Britain's Civil Aviation Authority (CAA) said on Friday it
would insist that Heathrow set its prices at 1.5 percent below
inflation from April 2014 after finding that the airport -
Europe's busiest - had too much market power.
Heathrow said it might appeal the cap, which was much lower
than expected for the next five years, but airlines said the
move did not go far enough as the hub still had some of the most
expensive charges in the world.
The cap is well below an interim suggestion made by the
regulator for prices in line with inflation. It is also well
below Heathrow's original request for a rise in tariffs of 4.6
percent above inflation, as measured by the retail prices index
The previous five-year tariff was RPI plus 7.5 percent.
"We want to continue to improve Heathrow for passengers,"
Chief Executive Colin Matthews said. "We will review our
investment plan to see whether it is still financeable in light
of the CAA's settlement."
The airport, to the west of London which has expanded in
recent years with Terminal 5 and the redevelopment of Terminal
2, said the new price limit would result in a fall in the cost
charged per passenger from 20.71 pounds in 2013/14 to 19.10
pounds in 2018/19 in real terms.
It said this would result in a rate of return on capital
investment of an "unsustainable" level of 5.35 percent compared
with the 6.7 percent it was seeking.
The CAA said it was confident its proposals would still
allow Heathrow to invest sufficiently while reducing prices for
consumers. It said it had toughened the regulation after seeing
passenger traffic forecasts strengthen and the cost of capital
revised at the airport.
But Heathrow questioned the CAA's forecasts for the next
five years in terms of passengers and costs, and said it would
have to cut operational expenditure by more than 600 million
pounds and increase commercial revenue targets by more than 100
million pounds by increasing retail and car park charges.
Heathrow, whose owners include Spain's Ferrovial
and the sovereign wealth funds of Qatar, China and Singapore, is
the third busiest airport in the world, with almost 200,000
passengers arriving and departing each day.
Analysts at Mirabaud said the news was very bad for
Ferrovial. But they noted that it could be balanced by the
increasing chance that Heathrow will be allowed to expand from
two runways to three by 2030 as part of a government review to
address a capacity crunch that could slow economic growth.
Ferrovial, which has been steadily reducing its stake in
Heathrow and now holds 25 percent, declined to comment.
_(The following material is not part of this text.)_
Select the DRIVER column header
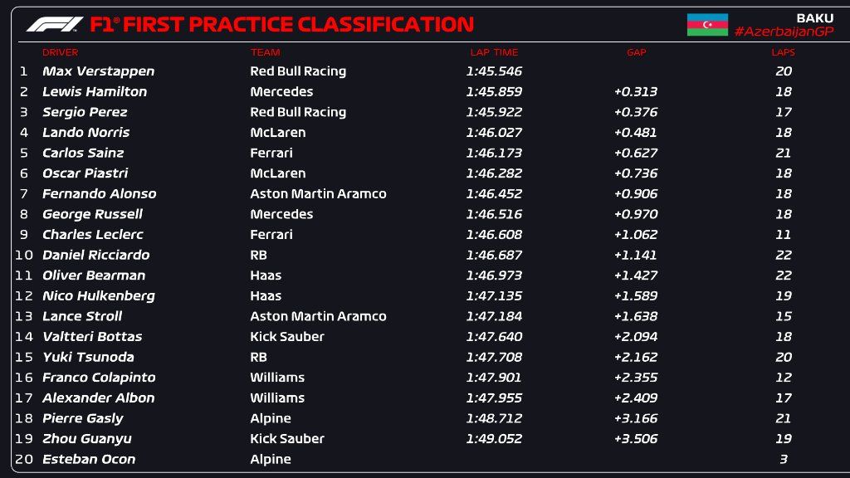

The regulator had been reviewing the market power of the big
airports - and whether this needed to be curbed by price caps -
following complaints from the airlines.
British Airways, the dominant airline at Heathrow,
said the price curbs were a step in the right direction to
address the excessive charges, while Virgin Atlantic noted that
prices at the airport were triple the level they were 10 years
ago. Virgin is the second largest airline at Heathrow.
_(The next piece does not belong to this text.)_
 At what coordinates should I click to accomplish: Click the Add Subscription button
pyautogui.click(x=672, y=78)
"Coupled with ever increasing Air Passenger Duty, customers
flying to and from the UK are facing some of the highest
travelling charges in the world," said Craig Kreeger, Virgin
For rival airports Gatwick and Stansted, the CAA said it
would accept and monitor Gatwick's proposal to agree fair terms
with individual airlines and not regulate Stansted at all.
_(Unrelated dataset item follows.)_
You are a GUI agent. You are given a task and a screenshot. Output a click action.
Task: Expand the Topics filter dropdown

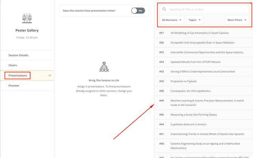point(194,20)
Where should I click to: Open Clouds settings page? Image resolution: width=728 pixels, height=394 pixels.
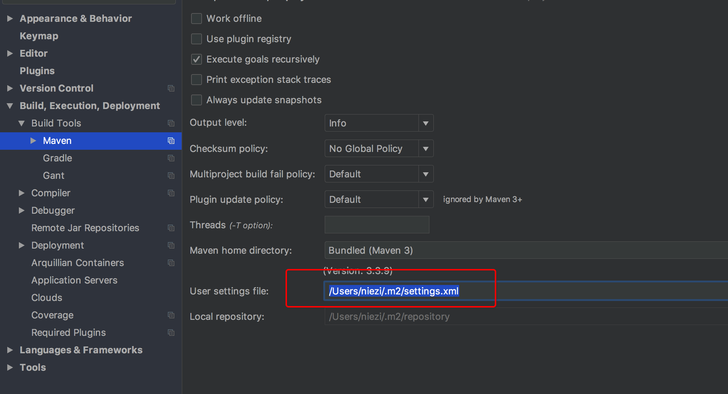coord(46,298)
Ryanair, Europe's largest airline by passenger
numbers, condemned the CAA decision not to regulate Stansted,
one of the low-cost airline's biggest bases.
"Today's decision is an example of the CAA's regulatory
failure which will again harm consumers as Stansted will be able
to further increase airport charges whenever it wishes, without
any reference to competitive price levels," Ryanair's Director
of Legal & Regulatory Affairs, Juliusz Komorek said.